# Puerto de la Cruz



## 90199 (Mar 21, 2010)

We have just spent Christmas in Puerto de la Cruz, on the Island of Tenerife.

What a wonderful holiday resort, good eating, not too expensive drinking, fantastic scenery, great weather shorts and T shirt.

Tenerife has gone up in my estimation, I thoroughly recommend Puerto de la Cruz!!

Hepa


----------



## Alcalaina (Aug 6, 2010)

Bet you're glad to get home though - Happy New Year to you and yours!

I would love to visit the Canaries and there is a ferry from Cadiz, near where I live, but the fare is nearly 2000 euros! Ridiculous. I might stow away one day ...


----------



## 90199 (Mar 21, 2010)

Happy new year to you too!

That ferry sounds expensive, not too long ago it was only 500€ for a car and two passengers, the company was Transmediterránea.
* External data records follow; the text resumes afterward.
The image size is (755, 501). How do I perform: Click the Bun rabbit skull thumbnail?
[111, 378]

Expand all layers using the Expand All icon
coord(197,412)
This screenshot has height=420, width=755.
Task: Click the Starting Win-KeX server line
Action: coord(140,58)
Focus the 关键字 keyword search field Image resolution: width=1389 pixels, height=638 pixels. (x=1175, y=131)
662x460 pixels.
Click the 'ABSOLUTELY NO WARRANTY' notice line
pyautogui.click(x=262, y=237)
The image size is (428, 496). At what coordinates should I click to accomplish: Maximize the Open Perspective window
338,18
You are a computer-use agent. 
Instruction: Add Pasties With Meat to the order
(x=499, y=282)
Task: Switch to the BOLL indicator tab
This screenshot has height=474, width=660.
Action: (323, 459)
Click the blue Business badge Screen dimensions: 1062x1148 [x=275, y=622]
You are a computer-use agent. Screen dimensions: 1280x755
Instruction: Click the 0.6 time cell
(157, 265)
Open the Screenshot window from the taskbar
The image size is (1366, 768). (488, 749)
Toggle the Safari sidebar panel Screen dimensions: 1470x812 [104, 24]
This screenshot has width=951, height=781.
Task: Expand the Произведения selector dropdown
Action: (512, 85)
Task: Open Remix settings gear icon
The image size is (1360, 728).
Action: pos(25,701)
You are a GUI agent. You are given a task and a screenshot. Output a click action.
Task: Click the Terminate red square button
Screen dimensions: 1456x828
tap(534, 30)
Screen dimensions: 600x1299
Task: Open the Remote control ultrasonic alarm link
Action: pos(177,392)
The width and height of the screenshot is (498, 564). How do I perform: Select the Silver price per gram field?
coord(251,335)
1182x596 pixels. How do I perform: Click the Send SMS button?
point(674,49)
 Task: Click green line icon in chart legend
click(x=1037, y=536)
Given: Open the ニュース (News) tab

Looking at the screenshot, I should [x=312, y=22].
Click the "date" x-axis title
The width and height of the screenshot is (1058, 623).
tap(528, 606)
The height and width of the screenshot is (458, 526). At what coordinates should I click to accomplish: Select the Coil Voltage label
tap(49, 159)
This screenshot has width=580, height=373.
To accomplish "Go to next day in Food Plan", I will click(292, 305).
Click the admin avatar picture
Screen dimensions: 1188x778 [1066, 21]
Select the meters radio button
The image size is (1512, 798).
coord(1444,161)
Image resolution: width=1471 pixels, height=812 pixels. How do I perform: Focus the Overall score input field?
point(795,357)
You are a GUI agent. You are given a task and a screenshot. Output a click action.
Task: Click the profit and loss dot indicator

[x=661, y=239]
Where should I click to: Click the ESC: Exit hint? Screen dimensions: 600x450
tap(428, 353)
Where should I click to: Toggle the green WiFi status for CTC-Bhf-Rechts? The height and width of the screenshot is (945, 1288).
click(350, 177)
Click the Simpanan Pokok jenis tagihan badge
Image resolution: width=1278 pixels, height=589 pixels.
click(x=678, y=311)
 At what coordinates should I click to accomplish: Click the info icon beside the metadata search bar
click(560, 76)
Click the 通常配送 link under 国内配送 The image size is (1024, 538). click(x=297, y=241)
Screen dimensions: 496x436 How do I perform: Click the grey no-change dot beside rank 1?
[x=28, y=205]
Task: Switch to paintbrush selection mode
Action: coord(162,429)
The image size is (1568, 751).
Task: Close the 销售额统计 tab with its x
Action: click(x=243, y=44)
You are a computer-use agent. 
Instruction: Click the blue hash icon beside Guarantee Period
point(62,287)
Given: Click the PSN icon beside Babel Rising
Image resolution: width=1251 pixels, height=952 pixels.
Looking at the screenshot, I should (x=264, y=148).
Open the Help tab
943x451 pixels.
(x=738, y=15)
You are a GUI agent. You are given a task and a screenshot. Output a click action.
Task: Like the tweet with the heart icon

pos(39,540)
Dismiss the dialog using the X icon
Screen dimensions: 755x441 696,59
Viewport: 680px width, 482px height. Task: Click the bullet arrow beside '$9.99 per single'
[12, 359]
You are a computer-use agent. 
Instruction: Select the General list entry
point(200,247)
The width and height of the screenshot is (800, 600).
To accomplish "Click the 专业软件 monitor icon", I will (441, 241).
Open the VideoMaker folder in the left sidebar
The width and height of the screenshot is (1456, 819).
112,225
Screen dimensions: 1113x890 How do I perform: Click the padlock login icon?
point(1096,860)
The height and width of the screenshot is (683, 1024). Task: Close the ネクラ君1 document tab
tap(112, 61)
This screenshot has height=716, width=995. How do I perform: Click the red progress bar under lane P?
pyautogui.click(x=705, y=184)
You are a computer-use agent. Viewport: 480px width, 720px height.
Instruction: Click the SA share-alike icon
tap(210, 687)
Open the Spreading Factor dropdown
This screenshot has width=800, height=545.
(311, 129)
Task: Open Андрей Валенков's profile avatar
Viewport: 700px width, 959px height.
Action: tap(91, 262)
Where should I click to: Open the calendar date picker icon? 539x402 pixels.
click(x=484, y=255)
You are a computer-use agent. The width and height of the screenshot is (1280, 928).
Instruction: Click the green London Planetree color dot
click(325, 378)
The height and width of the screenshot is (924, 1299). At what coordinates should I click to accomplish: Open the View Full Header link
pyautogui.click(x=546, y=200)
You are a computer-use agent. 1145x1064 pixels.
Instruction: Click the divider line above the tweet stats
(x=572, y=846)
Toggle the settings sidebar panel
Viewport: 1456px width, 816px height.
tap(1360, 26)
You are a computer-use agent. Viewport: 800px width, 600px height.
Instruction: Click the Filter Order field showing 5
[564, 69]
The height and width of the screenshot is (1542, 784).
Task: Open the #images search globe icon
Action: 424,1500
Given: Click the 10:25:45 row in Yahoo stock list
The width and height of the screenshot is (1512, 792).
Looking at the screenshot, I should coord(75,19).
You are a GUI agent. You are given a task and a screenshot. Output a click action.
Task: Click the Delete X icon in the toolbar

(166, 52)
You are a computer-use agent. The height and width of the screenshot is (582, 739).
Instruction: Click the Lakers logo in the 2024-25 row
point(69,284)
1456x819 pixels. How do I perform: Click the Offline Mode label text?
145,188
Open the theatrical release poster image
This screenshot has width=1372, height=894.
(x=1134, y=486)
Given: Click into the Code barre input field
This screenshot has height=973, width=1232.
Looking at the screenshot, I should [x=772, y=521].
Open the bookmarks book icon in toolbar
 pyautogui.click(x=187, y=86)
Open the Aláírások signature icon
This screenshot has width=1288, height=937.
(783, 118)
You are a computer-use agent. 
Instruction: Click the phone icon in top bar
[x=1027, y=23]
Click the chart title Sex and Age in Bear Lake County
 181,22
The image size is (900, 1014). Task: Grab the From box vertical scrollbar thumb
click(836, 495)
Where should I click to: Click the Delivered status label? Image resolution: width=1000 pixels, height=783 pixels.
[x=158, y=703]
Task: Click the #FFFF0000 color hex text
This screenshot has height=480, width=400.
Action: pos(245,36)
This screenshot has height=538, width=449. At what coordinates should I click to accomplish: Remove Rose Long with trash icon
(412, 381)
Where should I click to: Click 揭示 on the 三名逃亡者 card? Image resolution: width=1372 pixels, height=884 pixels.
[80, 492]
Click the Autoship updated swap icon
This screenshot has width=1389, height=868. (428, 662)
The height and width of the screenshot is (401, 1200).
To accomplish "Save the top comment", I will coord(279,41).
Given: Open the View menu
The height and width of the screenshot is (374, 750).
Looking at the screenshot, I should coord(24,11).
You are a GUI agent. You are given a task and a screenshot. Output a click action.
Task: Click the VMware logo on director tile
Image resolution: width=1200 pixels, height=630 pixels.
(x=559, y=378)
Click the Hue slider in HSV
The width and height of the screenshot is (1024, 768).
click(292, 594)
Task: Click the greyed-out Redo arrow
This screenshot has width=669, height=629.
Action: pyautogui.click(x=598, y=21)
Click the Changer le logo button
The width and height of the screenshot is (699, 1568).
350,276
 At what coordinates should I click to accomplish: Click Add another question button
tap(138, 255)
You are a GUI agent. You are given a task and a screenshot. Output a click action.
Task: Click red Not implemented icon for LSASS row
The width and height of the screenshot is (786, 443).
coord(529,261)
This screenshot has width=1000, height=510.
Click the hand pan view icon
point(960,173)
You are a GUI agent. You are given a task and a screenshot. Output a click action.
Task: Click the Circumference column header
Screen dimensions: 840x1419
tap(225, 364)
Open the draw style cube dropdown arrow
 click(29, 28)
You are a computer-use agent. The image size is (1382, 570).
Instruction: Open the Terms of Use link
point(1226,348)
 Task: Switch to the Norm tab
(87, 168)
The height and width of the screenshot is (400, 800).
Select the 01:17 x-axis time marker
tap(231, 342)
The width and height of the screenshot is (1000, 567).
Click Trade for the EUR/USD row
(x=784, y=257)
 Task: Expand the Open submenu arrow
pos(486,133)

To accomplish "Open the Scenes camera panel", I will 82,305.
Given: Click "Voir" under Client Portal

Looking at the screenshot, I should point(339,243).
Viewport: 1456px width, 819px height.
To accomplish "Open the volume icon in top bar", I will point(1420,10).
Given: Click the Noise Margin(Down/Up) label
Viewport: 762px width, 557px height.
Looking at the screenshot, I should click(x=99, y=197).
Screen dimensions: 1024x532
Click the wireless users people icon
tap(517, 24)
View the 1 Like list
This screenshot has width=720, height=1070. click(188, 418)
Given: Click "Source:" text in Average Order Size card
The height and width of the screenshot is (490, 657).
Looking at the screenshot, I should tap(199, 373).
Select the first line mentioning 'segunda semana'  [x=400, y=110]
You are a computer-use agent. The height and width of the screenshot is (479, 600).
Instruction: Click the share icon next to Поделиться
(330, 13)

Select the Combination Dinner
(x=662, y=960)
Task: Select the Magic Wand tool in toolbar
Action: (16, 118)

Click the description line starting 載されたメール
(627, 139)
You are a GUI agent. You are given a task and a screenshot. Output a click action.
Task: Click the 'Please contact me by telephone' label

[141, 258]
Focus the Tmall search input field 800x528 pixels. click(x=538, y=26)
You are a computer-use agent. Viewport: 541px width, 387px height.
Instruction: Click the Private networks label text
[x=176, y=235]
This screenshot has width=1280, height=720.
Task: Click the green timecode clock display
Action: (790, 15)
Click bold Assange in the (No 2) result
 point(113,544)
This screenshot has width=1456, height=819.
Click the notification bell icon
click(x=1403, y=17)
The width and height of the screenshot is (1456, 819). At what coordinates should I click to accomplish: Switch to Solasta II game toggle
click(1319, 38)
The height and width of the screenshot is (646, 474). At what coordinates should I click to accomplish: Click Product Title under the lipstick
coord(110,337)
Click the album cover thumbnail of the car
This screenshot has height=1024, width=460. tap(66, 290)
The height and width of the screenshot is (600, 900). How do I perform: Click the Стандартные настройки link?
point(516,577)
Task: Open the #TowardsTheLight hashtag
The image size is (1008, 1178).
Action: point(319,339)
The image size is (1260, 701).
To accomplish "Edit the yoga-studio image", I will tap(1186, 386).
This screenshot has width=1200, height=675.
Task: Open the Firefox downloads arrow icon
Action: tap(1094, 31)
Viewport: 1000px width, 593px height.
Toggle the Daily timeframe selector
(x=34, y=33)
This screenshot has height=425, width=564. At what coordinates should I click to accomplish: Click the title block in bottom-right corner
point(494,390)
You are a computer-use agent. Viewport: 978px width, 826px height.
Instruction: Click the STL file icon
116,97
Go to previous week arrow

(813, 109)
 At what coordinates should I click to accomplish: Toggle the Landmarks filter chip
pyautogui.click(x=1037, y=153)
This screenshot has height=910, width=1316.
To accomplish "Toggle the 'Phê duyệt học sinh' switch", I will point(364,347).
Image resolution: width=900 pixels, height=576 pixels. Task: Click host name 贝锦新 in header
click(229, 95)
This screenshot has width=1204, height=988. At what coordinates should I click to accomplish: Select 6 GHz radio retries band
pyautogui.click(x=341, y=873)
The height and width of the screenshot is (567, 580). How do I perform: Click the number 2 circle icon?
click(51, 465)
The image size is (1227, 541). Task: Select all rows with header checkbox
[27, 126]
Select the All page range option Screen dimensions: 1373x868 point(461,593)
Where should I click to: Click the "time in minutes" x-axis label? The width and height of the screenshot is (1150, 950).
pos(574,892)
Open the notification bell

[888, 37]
Cheaper to fly,

Hepa


----------



## morlandg (Jun 8, 2008)

Happy New Year Bob.
Can you let me know in which hotel you stayed?
Graham


----------



## 90199 (Mar 21, 2010)

morlandg said:


> Happy New Year Bob.
> Can you let me know in which hotel you stayed?
> Graham



Hello Graham,

Happy new year to you too.

We stayed in the Hotel Catalonia Las Vegas. Apart from the first night, noisy Disco, had to have a room change, from rear to the front. It was very good. I think we might go there for next Christmas,

Bob


----------



## Johnfromoz (Oct 20, 2010)

From what I know then northern side is more spanish speaking, so one tends to get more "no hable engles" replies. The south is more touristy where english is just about the norm.


----------